Wikipedia comparable corpora

The Wikipedia Comparable Corpora are bilingual document-aligned text corpora. They have been extracted from the Wikipedia Monolingual Corpora’s XML files using the crosslanguage links. Each comparable corpus consists of document pairs: Wikipedia articles in language L1 and the linked article in language L2 on the same subject. Alltogether, there are over 41 million aligned articles for 253 language pairs. The 253 corpus files occupy 405 GB disk space when unzipped.

Download

The table cells contain the number of aligned articles for each language pair. If you hover over a cell a tooltip pops up that gives the number of tokens in each of the two languages. Click on a cell to download the corpus file.

Before downloading, make sure you have read and understood the license conditions (see below).

–

–

–

–

–

–

–

–

–

–

–

–

–

–

–

–

–

–

–

–

–

File format

The XML file’s root element is wikipediaComparable. Its attribute name contains the language pair. Then follows a header which has two daughter nodes, both of type wikipediaSource. Their attributes give the languages and the names of the two source Wikipedia Monolingual Corpora’s XML files.

The header is followed by n elements of type articlePair, which have an attribute id with a unique identification number. Each articlePair encloses two articles, one from the first language Wikipedia, and a corresponding one from the second language Wikipedia. Corresponding means that both articles are linked via a crosslanguage link (in any direction). „Deep“ links that link an article to a section of a target article have been replaced by a link to the whole article (see note on crosslanguage_links in the XML format description on the monolingual corpora page). Each article has a number of categories and a content. The categories are copied from the respective Wikipedia Monolingual Corpora XML files, as is the content.

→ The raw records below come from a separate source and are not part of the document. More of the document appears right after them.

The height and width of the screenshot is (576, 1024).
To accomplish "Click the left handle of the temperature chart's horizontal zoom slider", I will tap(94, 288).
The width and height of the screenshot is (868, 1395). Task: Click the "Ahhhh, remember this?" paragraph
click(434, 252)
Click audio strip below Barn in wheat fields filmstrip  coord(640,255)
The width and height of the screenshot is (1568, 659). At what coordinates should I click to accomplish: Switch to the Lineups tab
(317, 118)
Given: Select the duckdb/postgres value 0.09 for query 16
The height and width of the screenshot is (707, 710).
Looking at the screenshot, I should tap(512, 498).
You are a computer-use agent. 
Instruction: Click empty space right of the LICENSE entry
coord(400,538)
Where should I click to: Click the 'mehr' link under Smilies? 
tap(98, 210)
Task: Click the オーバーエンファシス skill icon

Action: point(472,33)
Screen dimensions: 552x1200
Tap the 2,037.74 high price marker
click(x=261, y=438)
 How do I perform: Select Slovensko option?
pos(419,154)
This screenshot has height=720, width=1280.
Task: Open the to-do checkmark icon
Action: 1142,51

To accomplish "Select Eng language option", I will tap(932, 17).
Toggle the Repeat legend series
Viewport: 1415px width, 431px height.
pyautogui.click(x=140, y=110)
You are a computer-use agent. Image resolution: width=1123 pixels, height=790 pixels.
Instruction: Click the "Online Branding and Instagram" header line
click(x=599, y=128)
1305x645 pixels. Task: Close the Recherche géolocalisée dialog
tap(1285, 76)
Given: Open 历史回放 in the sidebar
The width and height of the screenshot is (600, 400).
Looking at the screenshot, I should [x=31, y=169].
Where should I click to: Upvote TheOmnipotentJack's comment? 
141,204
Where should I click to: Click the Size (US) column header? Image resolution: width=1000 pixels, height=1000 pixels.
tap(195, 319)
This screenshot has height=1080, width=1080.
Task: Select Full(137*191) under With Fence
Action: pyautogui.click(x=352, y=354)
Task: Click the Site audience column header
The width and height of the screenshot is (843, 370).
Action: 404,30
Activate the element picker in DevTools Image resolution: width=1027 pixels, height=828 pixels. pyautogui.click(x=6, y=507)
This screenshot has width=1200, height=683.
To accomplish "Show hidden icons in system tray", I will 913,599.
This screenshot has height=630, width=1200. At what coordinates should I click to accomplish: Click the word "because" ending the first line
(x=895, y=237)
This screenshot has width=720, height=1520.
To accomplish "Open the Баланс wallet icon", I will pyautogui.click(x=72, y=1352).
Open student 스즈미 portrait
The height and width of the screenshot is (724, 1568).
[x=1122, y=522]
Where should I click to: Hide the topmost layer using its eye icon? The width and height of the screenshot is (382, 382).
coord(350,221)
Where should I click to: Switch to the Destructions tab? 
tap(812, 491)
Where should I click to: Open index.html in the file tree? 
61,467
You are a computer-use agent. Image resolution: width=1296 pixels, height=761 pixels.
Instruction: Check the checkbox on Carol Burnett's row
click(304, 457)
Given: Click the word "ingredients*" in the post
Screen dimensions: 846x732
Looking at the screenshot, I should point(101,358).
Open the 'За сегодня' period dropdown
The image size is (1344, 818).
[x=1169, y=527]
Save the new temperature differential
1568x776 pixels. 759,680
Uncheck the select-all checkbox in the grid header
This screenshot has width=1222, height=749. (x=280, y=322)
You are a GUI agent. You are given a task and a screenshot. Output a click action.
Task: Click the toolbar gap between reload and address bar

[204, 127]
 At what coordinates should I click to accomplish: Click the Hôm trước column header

The content therefore includes p and h tags marking paragraphs and headings, and also links and tables (see the XML format description on the monolingual corpora page).

<wikipediaComparable name="nl-ro">

   <header>

      <wikipediaSource language="nl" name="nlwiki-20140804-corpus.xml"/>

      <wikipediaSource language="ro" name="rowiki-20140729-corpus.xml"/>

   </header>

   <articlePair id="1">

      <article lang="nl" name="Les Fleurs du mal">

         <categories name="Dichtbundel|Franse literatuur|19e-eeuwse literatuur"/>

         <content>

            <p>Les Fleurs du mal (De bloemen van het kwaad) is de belangrijkste dichtbundel van de Franse dichter Charles Baudelaire.</p>

            ...

         </content>

      </article>

      <article lang="ro" name="Florile răului">

         <categories name="Cărți apărute în 1857"/>

         <content>

            <p>Florile răului este o culegere de poezii ale poetului francez Charles Baudelaire.</p>

            ...

         </content>

      </article>

   </articlePair>

   ...

</wikipediaComparable>

Applications

Possible applications of the comparable corpora include

extraction of bilingual dictionaries (e.g. Rapp 1999, Prochasson and Fung 2011, Rapp et al. 2012),
extraction of parallel sentence pairs (e.g. Ştefănescu and Ion 2013),
helping translators find bilingual terminology.

License

The Wikipedia Comparable Corpora files that you can download above are derived from the Wikipedia and are therefore made available under the same license as Wikipedia: Creative Commons Attribution-ShareAlike license.